# Ausgangstext

☆ ☆ ☆

Die Partys sind ein Fest für Voyeure
"Da lernen die First-Class-Flieger mal, wie es sich bei Check-In für die Holzklasse anfühlt", sagt ein Wirtschaftsstudent, der sich beim WEF als Shuttlebus-Fahrer eine schöne Summe dazuverdient. "Gerechnet an den Gehältern und Boni meiner Fahrgastgäste habe ich wohl ein paar hundert Millionen hin- und hergefahren."
Ein Fest sind Davoser Partynächte auch für Promi-Voyeure, denn die WEF-Jahrestagung zieht stets Hollywood-Größen und Vertreter des Hochadels an. Norwegens Kronprinz Haakon tanzt einfach zu gern, als dass er auf einen Abstecher zu den Partys verzichten möchte. Auch der britische Prinz Andrew wurde gesichtet, der zweite Sohn von Königin Elisabeth II. und Prinz Philip.

☆ ☆ ☆

# Vorliegende Daten
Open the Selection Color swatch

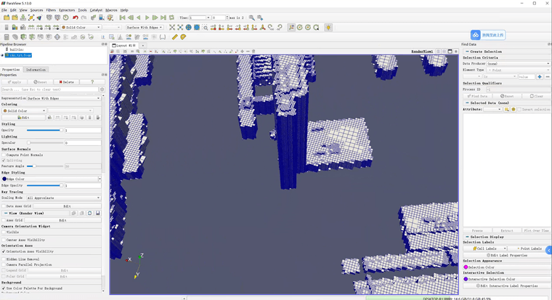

☆ ☆ ☆

# Aufgaben zur Übung
A - Gib aus dem Ausgangstext die Passage von "Die Partys sind" bis "und Prinz Philip." wortgetreu wieder.
B - Beantworte anhand des Ausgangstexts die folgenden Fragen:
(i) Womit verdient sich der Wirtschaftsstudent beim WEF etwas dazu?
(ii) Welcher Kronprinz tanzt so gern, dass er auf die Partys nicht verzichten möchte?
(iii) Wessen zweiter Sohn ist Prinz Andrew?
Die Daten haben eine andere Herkunft als der Ausgangstext.

# Die Lösungen
A -
Die Partys sind ein Fest für Voyeure
"Da lernen die First-Class-Flieger mal, wie es sich bei Check-In für die Holzklasse anfühlt", sagt ein Wirtschaftsstudent, der sich beim WEF als Shuttlebus-Fahrer eine schöne Summe dazuverdient. "Gerechnet an den Gehältern und Boni meiner Fahrgastgäste habe ich wohl ein paar hundert Millionen hin- und hergefahren."
Ein Fest sind Davoser Partynächte auch für Promi-Voyeure, denn die WEF-Jahrestagung zieht stets Hollywood-Größen und Vertreter des Hochadels an. Norwegens Kronprinz Haakon tanzt einfach zu gern, als dass er auf einen Abstecher zu den Partys verzichten möchte. Auch der britische Prinz Andrew wurde gesichtet, der zweite Sohn von Königin Elisabeth II. und Prinz Philip.

B -
(i) Er arbeitet als Shuttlebus-Fahrer.
(ii) Norwegens Kronprinz Haakon.
(iii) Er ist der zweite Sohn von Königin Elisabeth II. und Prinz Philip.